Allison - 1. Charles - 1765. 2. James - licence de moulin, 1747. 3. John - d. en 1780 - m. Marguerite ____. 4. Jean - m. Janet ____ - ici en 1755. 5. John - m. Sally Woods, 1815. 6. Lydia - m. Samuel Ginger, 1817. 7. Marie - m. Francis Nash, 1787. 8. Patsy - m. Henry Ginger, 1817. 9. Robert - m. Hannah McClure - C : James, Mary (m. ____ Davidson), Agnes, Robert, Francis, Halbert, Janet.
alphin - Richerson - m. 1839 - m.

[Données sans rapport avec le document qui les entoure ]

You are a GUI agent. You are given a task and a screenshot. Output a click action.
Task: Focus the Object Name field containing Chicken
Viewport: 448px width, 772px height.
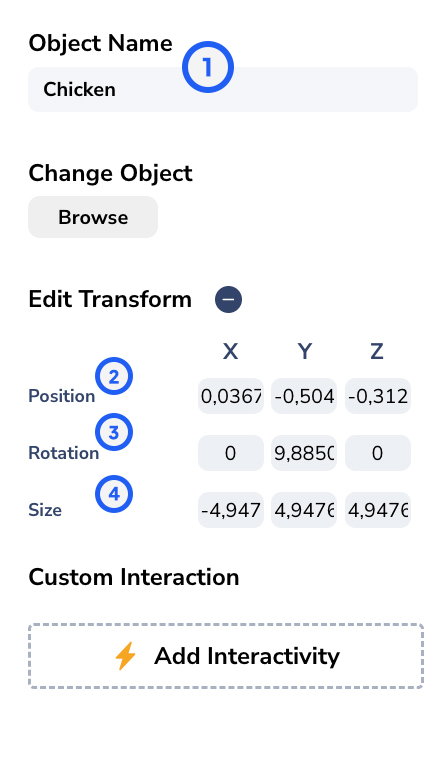click(x=223, y=90)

Elizabeth ____ - C : William, George, Nancy, (m. ____ Hartigan), Frances (m. ____ Gifford), Elizabeth, Catharine, Palina, Lucius, Thomas, Julian, Mary F.
Anderson - 1. Betsy - m. James W. Steele, 1818. 2. Catherine - m. John McNutt. 3. David - m. Catherine Wence, 1808. 4. Esther - m. George Parsons, 1805. 5. Isaac - m. Marthe ____ - d. 1749 - C : John (k. par les Indiens befor3e 1749), Isaac (b. 1730), William, James (m. Jane Allison), Jacob (m. Esther Baxter), Mary (m. James Bayless), Elizabeth (m . William Gilmore). 6. Isaac - fils de 5 - m. Margaret Evans - C : William (m. Nancy McCampbell, 1779), MARtha (m. James McCampbell, 1774), Mary (m. Andrew McCampbell), Esther (m. John Edmondson, 1794), Jeanette (George McNutt), Margaret (m. James Harris), Rebecca. 7. James ("James sourd") - d. 1798 - C : Jacques, Jacob, Jean, Isaac, Marthe, Jean, Marguerite, Robert. 8. James - fils de 7 ans - présenté, 1802 - C : John, James, Henry, Robert, Nancy. 9. Jeanne - m. Nathan Lackey, 1819. 10. Jean - m. James Ellis, 1799. 11. Jennet - m. James Baggs, 1787. 12. John - m. Mary McKinzie, 1819. 13. Joseph - m. Margaret Brown, 1792. 14. Josias - m. Margaret ____ en 1797. 15. Nancy - m. Alexandre Jordan, 1814. 16. Nancy - m. Isaac Lawson, 1815. 17. Polly - m. Christopher Bradley, 1816. 18. Robert - m. Margaret Walker, 1791 - C : Isaac, William. 19. ____ m. Patsy McCroskey en 1839.
Andrews. 1. Moïse - d. 1784 - C : James, Mary, Robert, Elizabeth, Dougald, Campbell. 2. Polly - m. Clés Salomon, 1795.
Armentrout. 1. Anne - m. Andrew Miller, 1817. 2. Charles - n. 1770c - m. Elisabeth ____. 3. Charlotte - n. Salomon Syders, 1809. 4. George - b. 1775c - m. Margaret Standoff. 5. George S. - b. 1815, d. 1879 - m. Elizabeth Bare. 6. Henri - d. 1877 - C : Charles, Molly (m. ____ Haslet), George, Henry, Christiana (m. - Unrow), John (a 5 enfants en 1826). 7. Henri - m. Nancy Moore, 1819. 8. Jacob - m. Margaret Stout, 1798. 9. Marie - m. Dennis Conner, Jr., 1819. 10. Molly - n. 1781, d. 1853, m. Andrew Haselet, 1802. 11. Polly - m. Cercle Mathias, 1818.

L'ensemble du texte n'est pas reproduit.